MAHASISWA PRODI AFI ADAKAN KUNJUNGAN KE SANGGAR ANAK ALAM DALAM MENGENAL PARADIGMA PENDIDIKAN YANG MEMERDEKAKAN

parist  id
Kamis, Agustus 22, 2024 | 20:37 WIB

 


Banjarnegara, PARIST.ID - Mahasiswa program studi Aqidah dan Filsafat Islam (AFI) bersama dengan komunitas PAPPIRUS (Perkumpulan Pengembang Pendidikan Intereligius) mengadakan kegiatan kunjungan ke Sanggar Anak Alam (SALAM) pada 6 Juli 2024, pukul 09.00 WIB. Kunjungan tersebut bertujuan untuk mengenal paradigama pendidikan yang memerdekan siswa melalui metode riset. Kegiatan tersebut melibatkan diskusi serta sesi tanya jawab langsung dengan pendiri SALAM.

Sanggar Anak Alam (SALAM) merupakan sebuah sekolah non-formal yang berdiri pada tahun 1988 di Desa Lawen, Kecamatan Pandanarum, Banjarnegara. Kemudian. Dihidupkan kembali oleh Sri Wahyaningsih dan Toto Rahardjo pada 20 Juni 2000 di Kampung Nitiprayan, Kelurahan Ngestiharjo, Bantul, Yogyakarta. Sekolah ini didirikan atas dasar keprihatinan atas sistem pendidikan di Indonesia.

Selama kunjungan, mahasiswa dan tim komunitas PAPPIRUS berdiskusi bersama dengan Ibu Sri Wahyaningsih selaku pendiri dan pengelola Salam terkait pembelajaran yang digunakan di tempat tersebut. Tokoh Ki Hajar Dewantara di Salam menjadi inspirasi dalam menciptakan wadah pendidikan yang memanusiakan manusia. Bagi Ki Hajar Dewantara pendidikan adalah upaya meningkatkan derajat manusia. Ajaran Ki Hajar Dewantara yang sangat kental diajarkan dalam tempat ini ialah niteni, nirokke, nambahi. Hal ini akan selaras dengan kebijakan Pendidikan yang baru yaitu Merdeka belajar. Menurut Ibu Wahyaningsih, Merdeka berarti tertib-damai, dimana untuk mencapai hal tersebut dibutuhkan yang namanya sikap menghargai. Di Salam para murid diajarkan cara belajar secara holistik yaitu sesuai dengan minat anak. Cara belajar ini dikembangkan melalui riset. Jenis pembelajaran yang digunalan berbasis kepada pengalaman setiap anak yang tidaklah sama, sehingga menurut Ibu Wahyaningsih para anka berhak diberi kesempatan untuk menemukan potensi diri. Sehingga, pendidikan yang dibentuk bukanlah bersaing, melainkan kolaborasi.

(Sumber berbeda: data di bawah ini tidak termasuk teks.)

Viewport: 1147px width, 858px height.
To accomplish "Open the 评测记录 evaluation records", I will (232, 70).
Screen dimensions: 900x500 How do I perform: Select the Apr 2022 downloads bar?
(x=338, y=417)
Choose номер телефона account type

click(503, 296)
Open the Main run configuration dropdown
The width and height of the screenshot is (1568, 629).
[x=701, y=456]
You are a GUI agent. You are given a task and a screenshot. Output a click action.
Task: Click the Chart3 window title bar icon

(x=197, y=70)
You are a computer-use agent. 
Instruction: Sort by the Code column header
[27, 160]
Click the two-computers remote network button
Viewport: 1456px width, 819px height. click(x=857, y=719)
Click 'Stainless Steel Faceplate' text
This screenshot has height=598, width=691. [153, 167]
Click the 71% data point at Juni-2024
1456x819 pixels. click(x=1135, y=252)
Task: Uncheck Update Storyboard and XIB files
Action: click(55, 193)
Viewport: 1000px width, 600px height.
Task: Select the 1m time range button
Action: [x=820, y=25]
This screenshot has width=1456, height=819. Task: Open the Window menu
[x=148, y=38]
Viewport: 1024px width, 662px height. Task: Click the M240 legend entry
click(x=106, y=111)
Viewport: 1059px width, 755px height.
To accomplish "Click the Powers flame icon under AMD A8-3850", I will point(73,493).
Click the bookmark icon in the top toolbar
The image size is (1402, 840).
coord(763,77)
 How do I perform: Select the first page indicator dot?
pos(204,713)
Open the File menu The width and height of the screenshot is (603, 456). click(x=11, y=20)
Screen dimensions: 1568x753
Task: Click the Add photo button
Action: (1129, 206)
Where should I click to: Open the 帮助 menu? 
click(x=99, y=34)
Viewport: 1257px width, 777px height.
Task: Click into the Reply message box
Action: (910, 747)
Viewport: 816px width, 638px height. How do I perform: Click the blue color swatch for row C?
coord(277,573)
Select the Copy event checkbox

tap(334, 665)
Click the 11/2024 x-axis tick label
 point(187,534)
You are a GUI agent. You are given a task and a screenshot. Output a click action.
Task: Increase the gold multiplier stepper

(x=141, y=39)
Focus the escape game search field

Terdapat 4 pilar pendidikan di Salam yaitu pangan, Kesehatan, lingkugan hidup, dan sosial-budaya. Keempat pilar tersebut disesuaikan melalui lingkungan terdekat untuk melawan fenomena globalisasi yang kini merasuk disetiap lini masa kehidupan. Menurut Salam, globalisasi harus dilawan dengan lokalitas, yaitu fokus pada kearifan lokal. “Karena negara tidak menyelamatkan kita sepenuhnya, maka muncul komunitas-komunitas kecil yang mempertahankan atau membantu dengan menanam nilai-nilai tradisional atau nilai lokal suatu tempat” ucap Bu Sri Wahyaningsih. Sebab dampak yang ditimbulkan dalam globalisasi ialah pola hidup perilaku konsumtif, yang kini sudah terjadi. Kunjungan ini diharapkan dapat membantu memahami terkait pendidikan yang memerdekakan, tidak hanya untuk instansi tapi juga untuk guru dan murid dengan saling menghargai perbedaan dalam cara belajar.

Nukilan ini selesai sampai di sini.